*Data for processing*
* * * *

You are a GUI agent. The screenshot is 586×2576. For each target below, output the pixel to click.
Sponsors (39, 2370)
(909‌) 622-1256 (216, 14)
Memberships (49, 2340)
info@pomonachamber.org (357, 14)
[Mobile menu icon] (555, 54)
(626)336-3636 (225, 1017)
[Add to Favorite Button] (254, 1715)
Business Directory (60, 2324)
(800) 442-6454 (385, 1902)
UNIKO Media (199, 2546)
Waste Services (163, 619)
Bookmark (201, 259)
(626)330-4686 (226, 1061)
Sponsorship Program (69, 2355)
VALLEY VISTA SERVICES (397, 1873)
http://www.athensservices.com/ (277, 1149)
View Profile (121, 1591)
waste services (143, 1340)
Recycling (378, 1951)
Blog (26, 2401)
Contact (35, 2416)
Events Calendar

* * * *

*Exercise*
Write out exactly the lines that run from the one containing "Bookmark (201, 259)" to the end of the records, both end lines included.

*Exercise answer*
Bookmark (201, 259)
(626)330-4686 (226, 1061)
Sponsorship Program (69, 2355)
VALLEY VISTA SERVICES (397, 1873)
http://www.athensservices.com/ (277, 1149)
View Profile (121, 1591)
waste services (143, 1340)
Recycling (378, 1951)
Blog (26, 2401)
Contact (35, 2416)
Events Calendar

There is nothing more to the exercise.